[Stored data]
______

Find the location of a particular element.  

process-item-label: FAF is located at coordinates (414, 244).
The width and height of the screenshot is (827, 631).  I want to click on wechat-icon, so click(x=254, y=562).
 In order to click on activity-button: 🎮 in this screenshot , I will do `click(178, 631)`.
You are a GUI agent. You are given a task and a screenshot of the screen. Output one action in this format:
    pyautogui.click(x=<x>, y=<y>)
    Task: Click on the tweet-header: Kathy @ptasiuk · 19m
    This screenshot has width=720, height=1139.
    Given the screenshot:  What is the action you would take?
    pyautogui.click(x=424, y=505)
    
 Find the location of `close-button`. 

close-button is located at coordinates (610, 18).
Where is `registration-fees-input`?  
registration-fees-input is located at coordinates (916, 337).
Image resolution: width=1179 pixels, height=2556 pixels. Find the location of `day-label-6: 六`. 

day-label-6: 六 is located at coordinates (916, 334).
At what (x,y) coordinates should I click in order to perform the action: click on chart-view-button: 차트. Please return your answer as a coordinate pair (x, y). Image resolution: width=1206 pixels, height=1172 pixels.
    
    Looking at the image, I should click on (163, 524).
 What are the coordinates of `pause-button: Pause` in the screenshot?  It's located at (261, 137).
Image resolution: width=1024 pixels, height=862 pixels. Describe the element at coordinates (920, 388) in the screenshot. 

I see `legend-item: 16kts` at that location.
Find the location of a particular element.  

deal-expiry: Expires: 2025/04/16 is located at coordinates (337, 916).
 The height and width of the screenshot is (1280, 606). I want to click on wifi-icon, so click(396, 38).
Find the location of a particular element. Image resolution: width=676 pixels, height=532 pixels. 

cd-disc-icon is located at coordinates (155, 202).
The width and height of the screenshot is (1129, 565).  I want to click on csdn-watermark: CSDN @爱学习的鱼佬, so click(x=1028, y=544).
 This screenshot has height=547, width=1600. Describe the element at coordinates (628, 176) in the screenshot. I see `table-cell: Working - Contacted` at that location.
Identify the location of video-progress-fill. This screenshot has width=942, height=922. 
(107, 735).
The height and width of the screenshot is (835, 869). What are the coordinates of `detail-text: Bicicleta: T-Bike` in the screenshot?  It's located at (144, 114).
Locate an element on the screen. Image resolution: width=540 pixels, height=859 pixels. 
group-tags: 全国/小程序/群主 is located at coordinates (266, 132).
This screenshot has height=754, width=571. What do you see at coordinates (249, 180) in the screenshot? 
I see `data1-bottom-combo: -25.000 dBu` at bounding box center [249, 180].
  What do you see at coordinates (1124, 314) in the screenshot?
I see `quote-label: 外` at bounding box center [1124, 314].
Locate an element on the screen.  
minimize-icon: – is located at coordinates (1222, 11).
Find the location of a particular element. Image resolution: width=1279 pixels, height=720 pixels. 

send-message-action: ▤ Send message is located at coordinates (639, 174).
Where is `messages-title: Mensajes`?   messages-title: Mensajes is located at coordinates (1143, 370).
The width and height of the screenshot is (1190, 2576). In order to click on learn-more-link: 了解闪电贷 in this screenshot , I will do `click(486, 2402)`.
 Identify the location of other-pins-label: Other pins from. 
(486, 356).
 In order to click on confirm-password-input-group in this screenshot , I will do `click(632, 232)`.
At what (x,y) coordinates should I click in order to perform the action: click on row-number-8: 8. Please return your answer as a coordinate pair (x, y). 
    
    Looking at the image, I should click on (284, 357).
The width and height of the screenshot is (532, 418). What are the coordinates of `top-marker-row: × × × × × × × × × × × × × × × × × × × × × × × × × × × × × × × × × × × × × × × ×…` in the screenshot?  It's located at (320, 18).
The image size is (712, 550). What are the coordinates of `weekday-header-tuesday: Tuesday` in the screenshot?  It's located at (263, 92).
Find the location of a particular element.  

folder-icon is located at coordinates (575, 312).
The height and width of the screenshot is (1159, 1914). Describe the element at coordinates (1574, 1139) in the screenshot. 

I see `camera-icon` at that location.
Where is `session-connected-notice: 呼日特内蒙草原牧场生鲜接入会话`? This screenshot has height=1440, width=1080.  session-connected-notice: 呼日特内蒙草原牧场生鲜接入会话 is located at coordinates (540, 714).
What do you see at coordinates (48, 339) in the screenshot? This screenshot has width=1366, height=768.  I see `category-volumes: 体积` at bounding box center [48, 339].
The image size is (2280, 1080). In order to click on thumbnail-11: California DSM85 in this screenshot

______

Job item
Reproduce every line of the stored data above verbatim, keeping the original order, spacing, and characters.

Response area
Find the location of a particular element.  

process-item-label: FAF is located at coordinates (414, 244).
The width and height of the screenshot is (827, 631).  I want to click on wechat-icon, so click(x=254, y=562).
 In order to click on activity-button: 🎮 in this screenshot , I will do `click(178, 631)`.
You are a GUI agent. You are given a task and a screenshot of the screen. Output one action in this format:
    pyautogui.click(x=<x>, y=<y>)
    Task: Click on the tweet-header: Kathy @ptasiuk · 19m
    This screenshot has width=720, height=1139.
    Given the screenshot:  What is the action you would take?
    pyautogui.click(x=424, y=505)
    
 Find the location of `close-button`. 

close-button is located at coordinates (610, 18).
Where is `registration-fees-input`?  
registration-fees-input is located at coordinates (916, 337).
Image resolution: width=1179 pixels, height=2556 pixels. Find the location of `day-label-6: 六`. 

day-label-6: 六 is located at coordinates (916, 334).
At what (x,y) coordinates should I click in order to perform the action: click on chart-view-button: 차트. Please return your answer as a coordinate pair (x, y). Image resolution: width=1206 pixels, height=1172 pixels.
    
    Looking at the image, I should click on (163, 524).
 What are the coordinates of `pause-button: Pause` in the screenshot?  It's located at (261, 137).
Image resolution: width=1024 pixels, height=862 pixels. Describe the element at coordinates (920, 388) in the screenshot. 

I see `legend-item: 16kts` at that location.
Find the location of a particular element.  

deal-expiry: Expires: 2025/04/16 is located at coordinates (337, 916).
 The height and width of the screenshot is (1280, 606). I want to click on wifi-icon, so click(396, 38).
Find the location of a particular element. Image resolution: width=676 pixels, height=532 pixels. 

cd-disc-icon is located at coordinates (155, 202).
The width and height of the screenshot is (1129, 565).  I want to click on csdn-watermark: CSDN @爱学习的鱼佬, so click(x=1028, y=544).
 This screenshot has height=547, width=1600. Describe the element at coordinates (628, 176) in the screenshot. I see `table-cell: Working - Contacted` at that location.
Identify the location of video-progress-fill. This screenshot has width=942, height=922. 
(107, 735).
The height and width of the screenshot is (835, 869). What are the coordinates of `detail-text: Bicicleta: T-Bike` in the screenshot?  It's located at (144, 114).
Locate an element on the screen. Image resolution: width=540 pixels, height=859 pixels. 
group-tags: 全国/小程序/群主 is located at coordinates (266, 132).
This screenshot has height=754, width=571. What do you see at coordinates (249, 180) in the screenshot? 
I see `data1-bottom-combo: -25.000 dBu` at bounding box center [249, 180].
  What do you see at coordinates (1124, 314) in the screenshot?
I see `quote-label: 外` at bounding box center [1124, 314].
Locate an element on the screen.  
minimize-icon: – is located at coordinates (1222, 11).
Find the location of a particular element. Image resolution: width=1279 pixels, height=720 pixels. 

send-message-action: ▤ Send message is located at coordinates (639, 174).
Where is `messages-title: Mensajes`?   messages-title: Mensajes is located at coordinates (1143, 370).
The width and height of the screenshot is (1190, 2576). In order to click on learn-more-link: 了解闪电贷 in this screenshot , I will do `click(486, 2402)`.
 Identify the location of other-pins-label: Other pins from. 
(486, 356).
 In order to click on confirm-password-input-group in this screenshot , I will do `click(632, 232)`.
At what (x,y) coordinates should I click in order to perform the action: click on row-number-8: 8. Please return your answer as a coordinate pair (x, y). 
    
    Looking at the image, I should click on (284, 357).
The width and height of the screenshot is (532, 418). What are the coordinates of `top-marker-row: × × × × × × × × × × × × × × × × × × × × × × × × × × × × × × × × × × × × × × × ×…` in the screenshot?  It's located at (320, 18).
The image size is (712, 550). What are the coordinates of `weekday-header-tuesday: Tuesday` in the screenshot?  It's located at (263, 92).
Find the location of a particular element.  

folder-icon is located at coordinates (575, 312).
The height and width of the screenshot is (1159, 1914). Describe the element at coordinates (1574, 1139) in the screenshot. 

I see `camera-icon` at that location.
Where is `session-connected-notice: 呼日特内蒙草原牧场生鲜接入会话`? This screenshot has height=1440, width=1080.  session-connected-notice: 呼日特内蒙草原牧场生鲜接入会话 is located at coordinates (540, 714).
What do you see at coordinates (48, 339) in the screenshot? This screenshot has width=1366, height=768.  I see `category-volumes: 体积` at bounding box center [48, 339].
The image size is (2280, 1080). In order to click on thumbnail-11: California DSM85 in this screenshot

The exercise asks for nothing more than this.